Bw-tree is a “new” form of B-tree for modern hardware. The architecture of Bw-tree consists of two parts: an in-memory, latch-free data structure for modern CPU and a persistent, log-structured store for modern SSD.
The first Bw-tree paper was published in 2013 by Microsoft Research. While the performance looks promising, there are few discussions about it these years. We think the primary reason is the lack of a state-of-the-art implementation, especially in the open-source world. Think about what LevelDB and RocksDB mean to the LSM-tree. If Google and Facebook didn’t open source their works, there would be much less study about the LSM-tree in the past decade.
Moreover, implementing a decent Bw-tree requires much more detailed designs and optimizations than the original paper provides. We will not get excellent performance by simply following the paper. This is not a new story, as CMU researchers have already revealed it in the Open Bw-tree paper in 2018. That paper closes the gap by supplying more details and improvements over the original paper. However, while the Open Bw-tree shines some light on the in-memory part, the persistent part remains unexplored, which is more valuable for any system that wants to handle larger than memory data sets.
PhotonDB is an experimental project to build a high-performance data store in Rust. The first thing we need is a powerful storage engine. Being an experimental project, we want to take a chance to advance the state-of-the-art instead of reinventing the wheel. Based on past research and experience with storage engines, we decided to start with the Bw-tree.

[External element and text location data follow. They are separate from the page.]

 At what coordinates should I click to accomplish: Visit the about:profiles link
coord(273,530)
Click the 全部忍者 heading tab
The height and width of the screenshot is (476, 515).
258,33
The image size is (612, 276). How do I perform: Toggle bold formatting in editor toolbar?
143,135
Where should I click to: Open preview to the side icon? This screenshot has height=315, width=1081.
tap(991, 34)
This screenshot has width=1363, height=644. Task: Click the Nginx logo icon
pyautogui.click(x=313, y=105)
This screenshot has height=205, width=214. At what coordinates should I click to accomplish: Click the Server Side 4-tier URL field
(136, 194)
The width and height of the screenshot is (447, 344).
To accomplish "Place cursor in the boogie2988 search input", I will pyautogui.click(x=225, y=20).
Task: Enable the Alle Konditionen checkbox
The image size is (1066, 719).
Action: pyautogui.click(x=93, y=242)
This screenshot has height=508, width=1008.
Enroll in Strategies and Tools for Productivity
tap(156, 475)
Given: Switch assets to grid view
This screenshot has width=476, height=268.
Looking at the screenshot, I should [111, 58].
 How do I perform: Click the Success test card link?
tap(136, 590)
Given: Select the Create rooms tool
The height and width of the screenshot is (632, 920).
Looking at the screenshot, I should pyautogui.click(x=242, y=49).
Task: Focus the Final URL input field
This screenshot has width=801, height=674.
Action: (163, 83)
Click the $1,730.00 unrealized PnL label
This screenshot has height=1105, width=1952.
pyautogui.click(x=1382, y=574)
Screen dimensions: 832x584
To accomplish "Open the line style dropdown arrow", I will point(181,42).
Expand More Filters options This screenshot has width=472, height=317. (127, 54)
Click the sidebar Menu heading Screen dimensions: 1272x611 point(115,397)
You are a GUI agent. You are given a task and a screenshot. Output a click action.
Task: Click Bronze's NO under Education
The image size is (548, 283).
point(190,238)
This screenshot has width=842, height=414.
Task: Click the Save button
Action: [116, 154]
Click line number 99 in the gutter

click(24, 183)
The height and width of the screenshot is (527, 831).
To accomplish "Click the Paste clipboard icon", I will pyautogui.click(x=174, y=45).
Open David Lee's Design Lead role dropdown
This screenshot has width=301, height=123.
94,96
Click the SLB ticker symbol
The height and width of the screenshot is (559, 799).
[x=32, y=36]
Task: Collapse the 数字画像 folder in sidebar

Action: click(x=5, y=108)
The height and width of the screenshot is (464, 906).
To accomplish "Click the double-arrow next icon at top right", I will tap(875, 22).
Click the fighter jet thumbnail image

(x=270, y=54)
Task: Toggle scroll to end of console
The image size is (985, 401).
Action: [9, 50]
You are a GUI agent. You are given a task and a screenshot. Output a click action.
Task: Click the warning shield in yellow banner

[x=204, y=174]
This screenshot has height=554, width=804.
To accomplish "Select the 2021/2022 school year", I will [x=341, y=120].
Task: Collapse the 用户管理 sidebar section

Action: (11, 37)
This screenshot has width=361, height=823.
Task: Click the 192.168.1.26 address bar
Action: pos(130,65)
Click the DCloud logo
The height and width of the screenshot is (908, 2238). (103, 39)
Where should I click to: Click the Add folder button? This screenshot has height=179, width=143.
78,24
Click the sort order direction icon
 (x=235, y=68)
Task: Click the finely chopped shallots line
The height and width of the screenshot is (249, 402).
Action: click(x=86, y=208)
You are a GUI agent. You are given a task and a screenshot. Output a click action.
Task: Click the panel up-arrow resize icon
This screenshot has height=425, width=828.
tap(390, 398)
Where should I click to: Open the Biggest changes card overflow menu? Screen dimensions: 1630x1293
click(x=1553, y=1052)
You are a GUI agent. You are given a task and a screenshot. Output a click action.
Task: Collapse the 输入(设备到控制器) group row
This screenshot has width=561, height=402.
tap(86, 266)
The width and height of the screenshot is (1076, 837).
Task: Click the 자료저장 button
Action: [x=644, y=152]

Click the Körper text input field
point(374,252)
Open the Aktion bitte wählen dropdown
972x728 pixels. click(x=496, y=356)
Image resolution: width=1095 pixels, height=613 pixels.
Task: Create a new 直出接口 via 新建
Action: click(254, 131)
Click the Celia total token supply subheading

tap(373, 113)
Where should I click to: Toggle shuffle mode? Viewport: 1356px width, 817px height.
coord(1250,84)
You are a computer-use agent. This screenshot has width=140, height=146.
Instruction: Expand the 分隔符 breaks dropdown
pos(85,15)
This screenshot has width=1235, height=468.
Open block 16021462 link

In this post, we first review the B-tree and LSM-tree based on HDD and SSD, respectively. Then we introduce the Bw-tree and its comparisons with the B-tree and LSM-tree. It is important to note that we are not trying to dive into the details of different data structures here. Our main goal is to explain the rationales of our choice by comparing the B-tree, LSM-tree, and Bw-tree at a high level. It is also worth noting that our discussions mainly focus on OLTP applications.
(For simplicity, we use “B-tree” as a general term for the B+ tree and similar variants in this post.)
The B-tree and LSM-tree for HDD
First, let’s date back to the hard disk drive (HDD) era for a while. Two factors determine HDD performance: the seek time and the data transfer time. For OLTP applications, the data transfer size per operation tends to be small, so we don’t have much to do with the data transfer time here. On the other hand, the seek time is usually the critical factor for OLTP performance.
The B-tree uses a large branching factor on internal nodes to reduce the tree’s height, minimizing the required number of seeks to reach the desired data. However, while the B-tree provides optimal read performance, its write performance is not so good. Every write must locate the corresponding leaf node first and then perform a read-modify-write to update the node. This in-place update is expensive because of the initial cost of seeks and the high write amplification. For example, if we want to update a 128B record in an 8KB node, we have to read and write the entire node, which results in a 64 amplification. In this case, we can only do 10MB/s substantial writes on a disk with 640MB/s bandwidth. This makes the B-tree a bad choice for write-intensive applications, especially when the record size is small.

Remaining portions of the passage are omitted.